Consider the big issues that seem to have Washington all tied up in knots—in turn afflicting all the rest of us.  The new national healthcare systems are breaking down even as they get started.  National rules for farmers have Congress stuck over who should get subsidies and who should not.  National tax plans designed to take from some to give to others divide the people into winners and losers.  Environmental regulations impose costs on some in order to subsidize someone else.  National education programs follow each other in rapid succession, each with a new and high-sounding name, none of which do much to stem the continued decline in education.  And ever present with all of these national rules are unintended consequences that were not and probably could not be foreseen but which crush people’s businesses, destroy jobs, and disrupt lives.

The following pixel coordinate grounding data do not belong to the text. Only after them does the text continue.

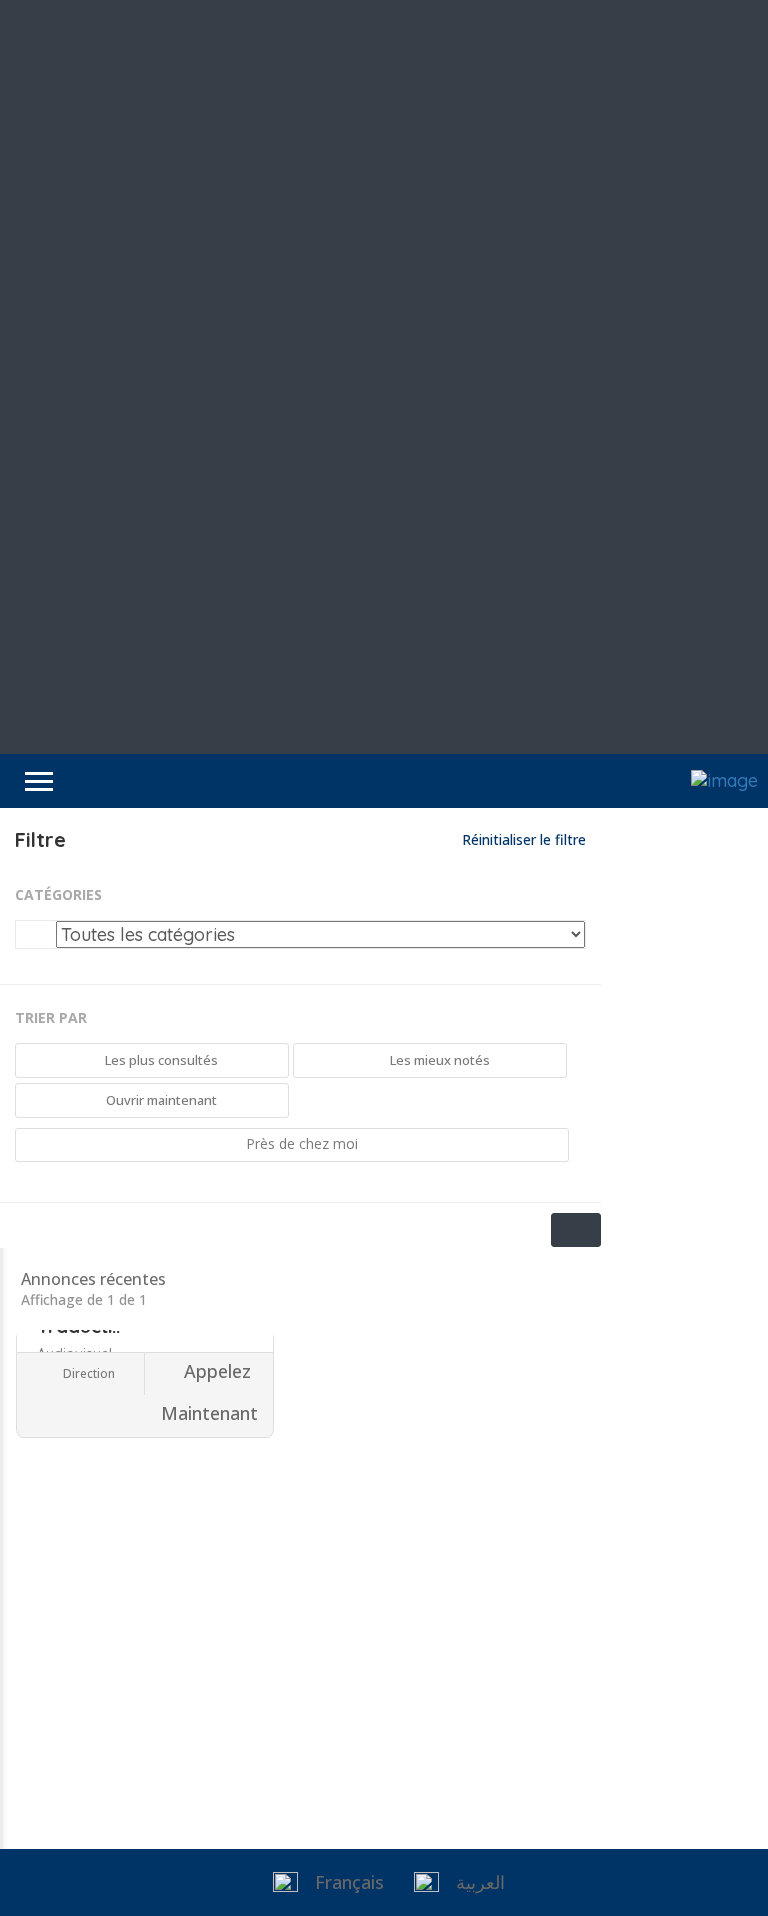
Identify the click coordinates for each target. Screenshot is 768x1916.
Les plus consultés (160, 1060)
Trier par (51, 1017)
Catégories (58, 894)
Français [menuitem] (349, 1882)
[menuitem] (323, 1882)
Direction (87, 1373)
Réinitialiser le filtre (522, 839)
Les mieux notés (438, 1060)
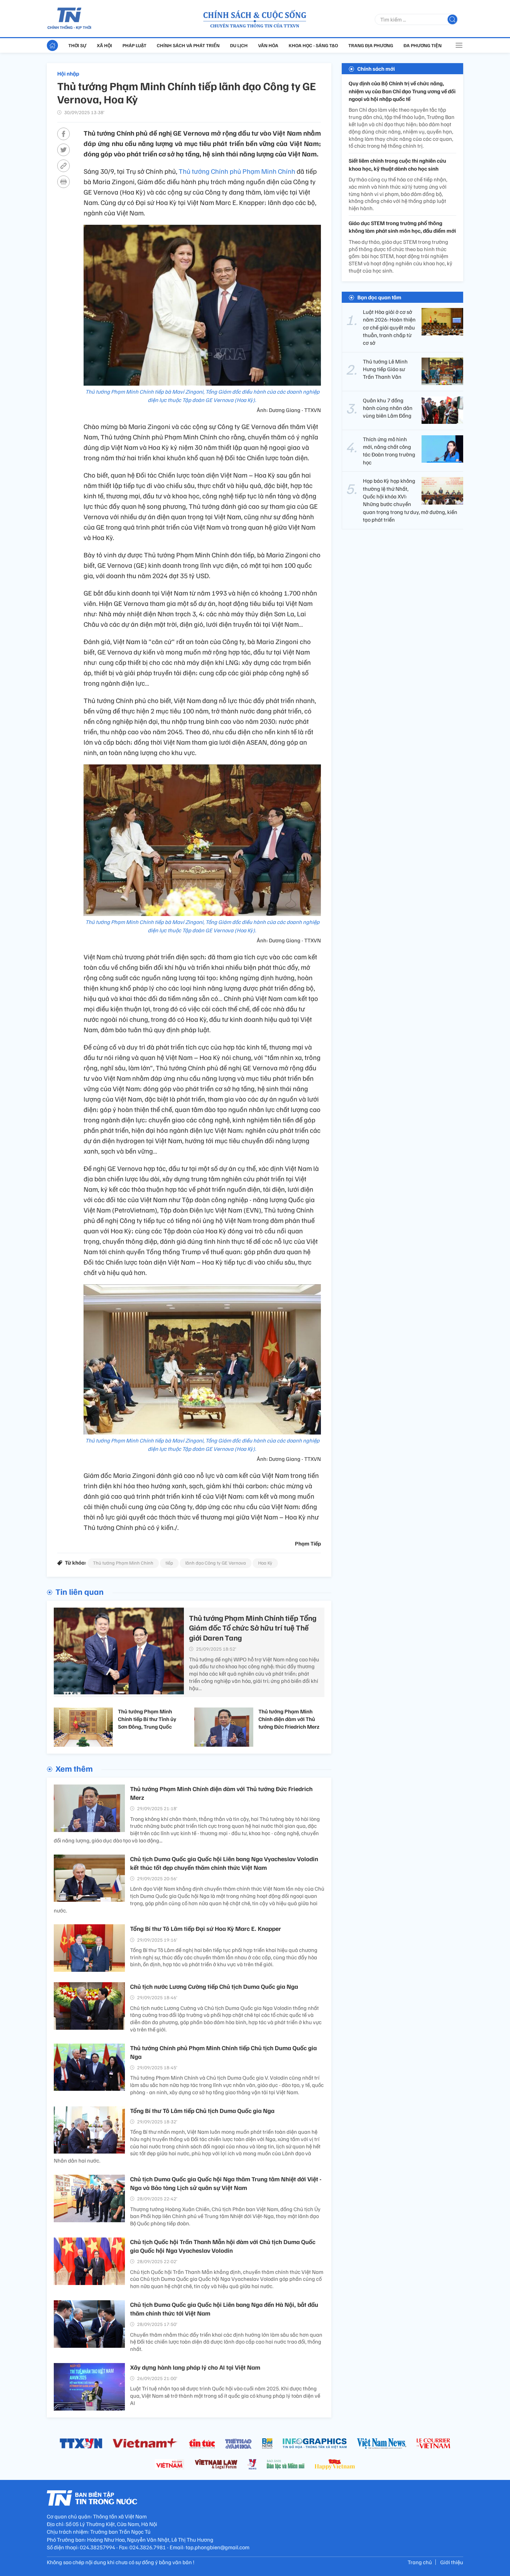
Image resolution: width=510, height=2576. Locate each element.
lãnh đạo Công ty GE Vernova (215, 1563)
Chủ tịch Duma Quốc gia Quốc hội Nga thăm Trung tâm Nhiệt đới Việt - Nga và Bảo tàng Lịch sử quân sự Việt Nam (225, 2183)
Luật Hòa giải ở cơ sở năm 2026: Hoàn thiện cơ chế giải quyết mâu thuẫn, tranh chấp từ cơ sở (389, 327)
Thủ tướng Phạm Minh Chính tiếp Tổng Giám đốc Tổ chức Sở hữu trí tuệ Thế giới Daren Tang (252, 1627)
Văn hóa (268, 45)
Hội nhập (68, 73)
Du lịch (239, 45)
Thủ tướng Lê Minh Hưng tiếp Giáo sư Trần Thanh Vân (385, 369)
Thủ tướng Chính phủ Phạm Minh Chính (238, 171)
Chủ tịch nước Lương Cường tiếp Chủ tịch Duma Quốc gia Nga (214, 1986)
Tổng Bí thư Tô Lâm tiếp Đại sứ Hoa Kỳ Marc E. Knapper (205, 1928)
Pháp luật (134, 45)
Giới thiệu (451, 2562)
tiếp (169, 1563)
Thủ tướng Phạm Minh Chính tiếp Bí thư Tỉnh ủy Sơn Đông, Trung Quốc (147, 1719)
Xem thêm (74, 1768)
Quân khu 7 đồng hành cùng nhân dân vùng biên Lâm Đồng (388, 407)
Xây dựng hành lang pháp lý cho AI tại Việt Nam (195, 2367)
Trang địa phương (370, 45)
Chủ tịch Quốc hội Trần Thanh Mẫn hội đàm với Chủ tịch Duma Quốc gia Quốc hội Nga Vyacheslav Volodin (222, 2246)
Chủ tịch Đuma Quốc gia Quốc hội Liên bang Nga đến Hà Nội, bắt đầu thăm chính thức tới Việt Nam (224, 2309)
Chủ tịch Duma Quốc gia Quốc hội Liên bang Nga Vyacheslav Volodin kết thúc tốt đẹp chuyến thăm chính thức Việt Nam (224, 1863)
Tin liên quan (80, 1591)
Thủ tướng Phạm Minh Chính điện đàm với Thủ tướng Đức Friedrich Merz (289, 1719)
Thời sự (77, 45)
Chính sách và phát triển (188, 45)
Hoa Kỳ (265, 1563)
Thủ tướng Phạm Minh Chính (123, 1563)
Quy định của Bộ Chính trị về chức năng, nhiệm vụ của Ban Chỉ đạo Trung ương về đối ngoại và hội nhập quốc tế (402, 91)
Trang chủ (420, 2562)
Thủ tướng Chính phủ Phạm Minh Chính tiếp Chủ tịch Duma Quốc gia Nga (223, 2052)
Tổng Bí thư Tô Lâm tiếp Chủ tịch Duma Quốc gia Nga (202, 2110)
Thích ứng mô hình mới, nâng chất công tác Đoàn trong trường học (389, 450)
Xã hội (104, 45)
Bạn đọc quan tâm (379, 296)
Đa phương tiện (422, 45)
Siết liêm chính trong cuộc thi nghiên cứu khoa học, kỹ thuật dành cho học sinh (397, 164)
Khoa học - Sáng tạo (313, 45)
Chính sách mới (376, 68)
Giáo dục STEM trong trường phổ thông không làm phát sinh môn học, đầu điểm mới (402, 227)
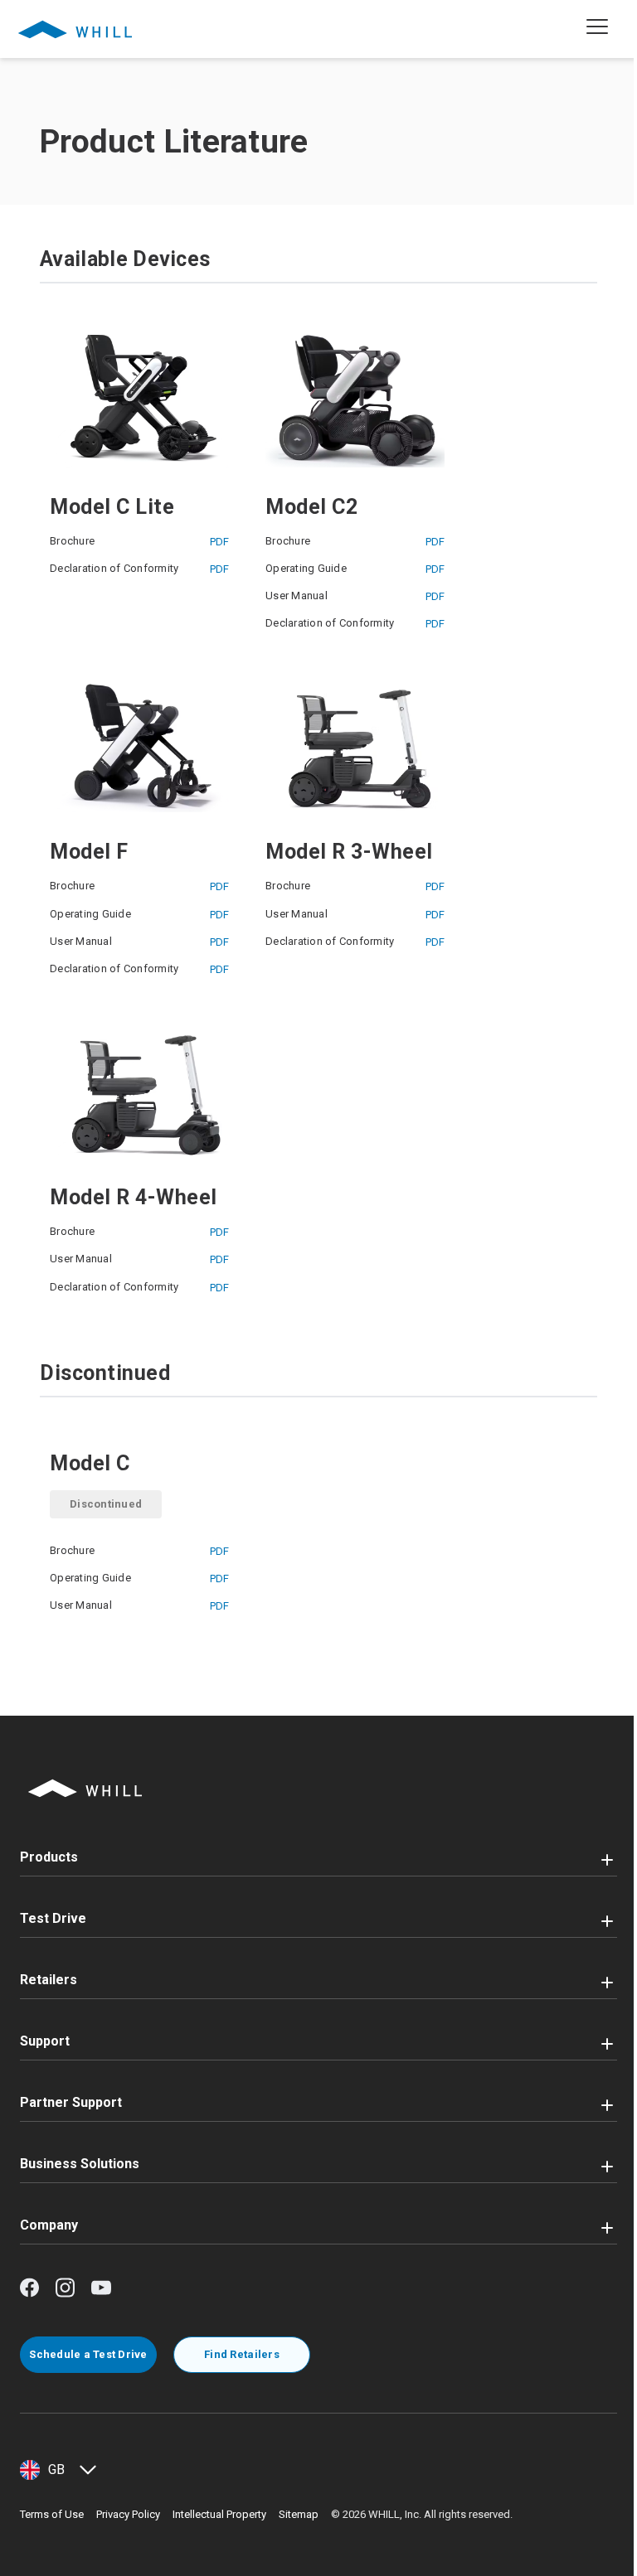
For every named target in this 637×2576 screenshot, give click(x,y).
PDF (219, 541)
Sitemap (298, 2514)
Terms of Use (52, 2514)
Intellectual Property (219, 2514)
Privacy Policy (128, 2514)
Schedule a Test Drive (88, 2354)
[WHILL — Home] (75, 29)
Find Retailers (242, 2354)
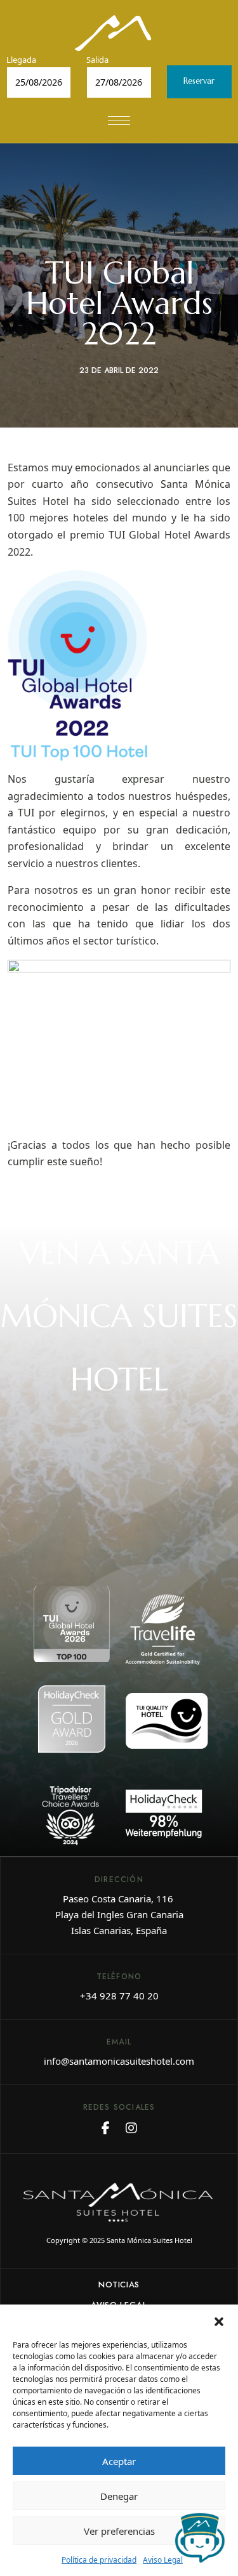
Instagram (131, 2128)
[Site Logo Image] (113, 33)
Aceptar (119, 2461)
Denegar (119, 2496)
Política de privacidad (99, 2559)
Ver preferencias (119, 2531)
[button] (219, 2320)
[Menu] (119, 120)
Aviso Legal (163, 2559)
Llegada (21, 59)
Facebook (106, 2128)
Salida (97, 59)
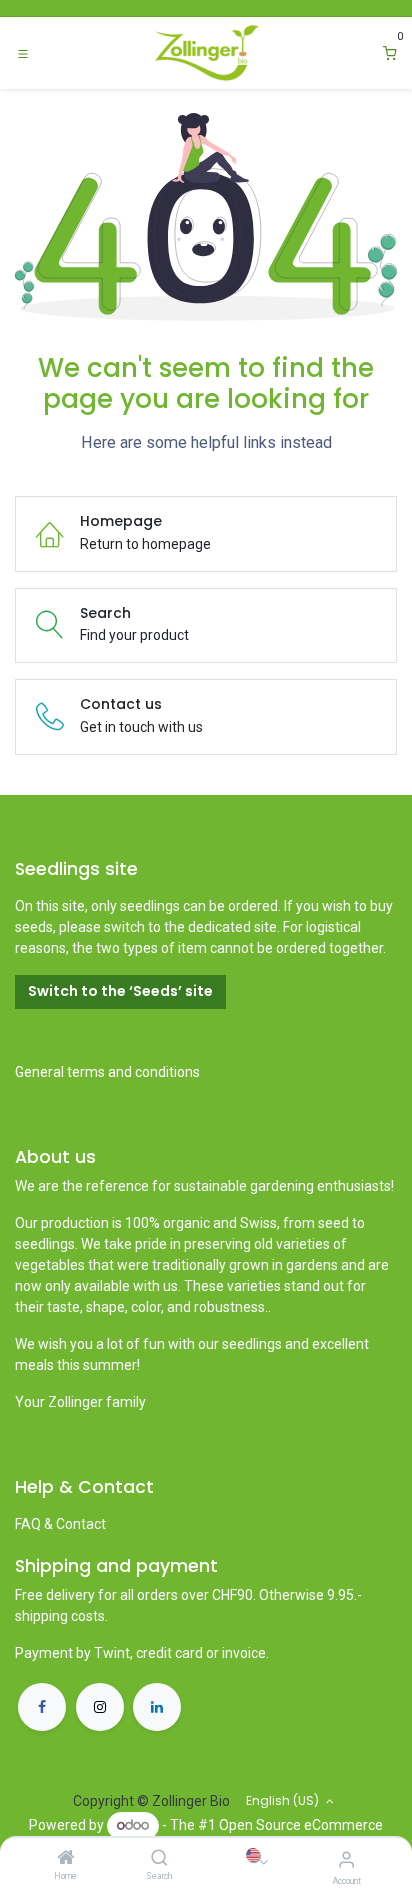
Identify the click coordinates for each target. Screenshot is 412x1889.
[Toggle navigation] (23, 53)
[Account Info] (346, 1859)
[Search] (159, 1859)
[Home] (66, 1859)
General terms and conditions (107, 1072)
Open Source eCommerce (301, 1825)
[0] (390, 53)
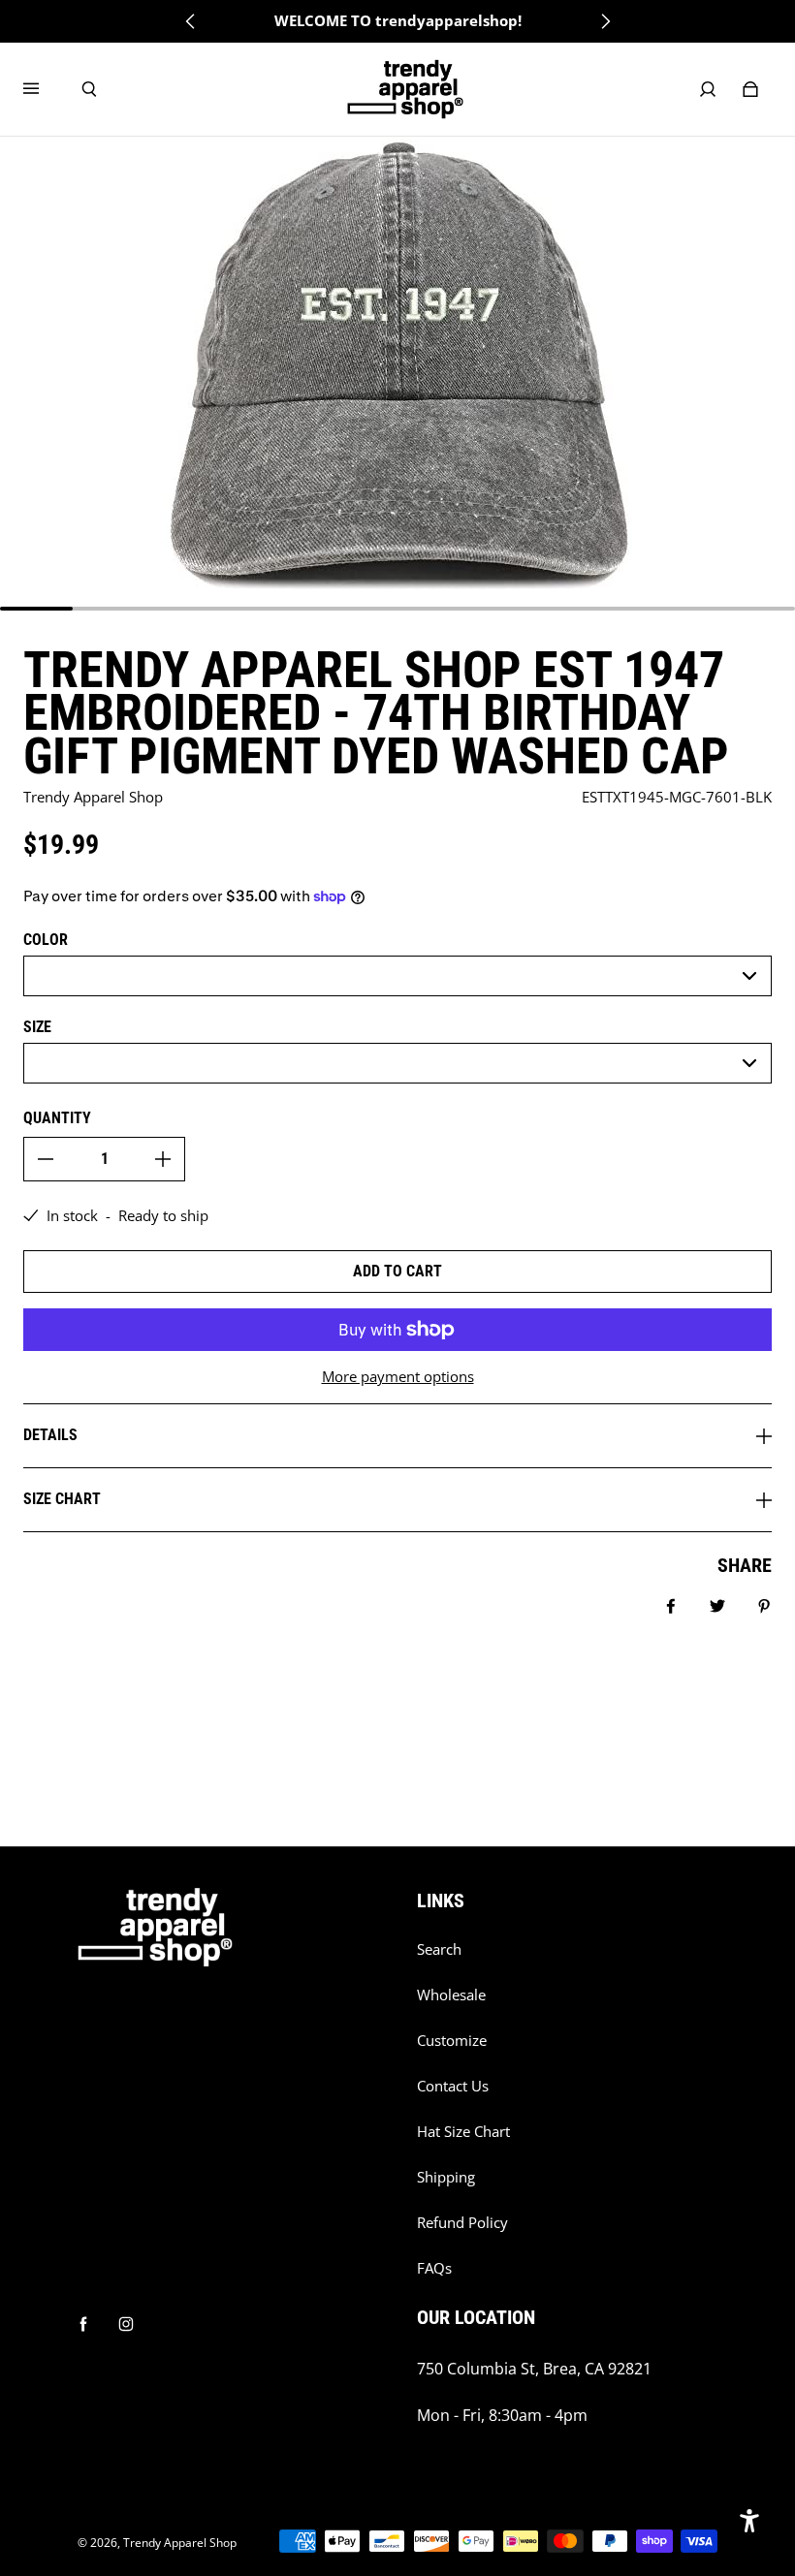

These are all issues that the Founders never intended for the national government, issues that if governments should address at all should be left to State and local governments, where decisions can be made closer to the people who have to live with the results.

We have at hand a better, competent government, or at least its blueprint.  It is found in the structure of our Constitution that created a federal system.  Our Constitution is the recognition that only through a system that keeps governing as local as possible can a great nation exist in union and harmony.

What we are seeing play out before our very eyes is that our nation not only should not be governed by a central authority, but that it cannot be.  The sooner we recognize that and return to the federal plan of the Founders the happier, and the sooner Washington will be able to function as it should for the benefit of all rather than frustration for all.  The task is too big otherwise and doomed to failure.  It will not be a pleasant failure.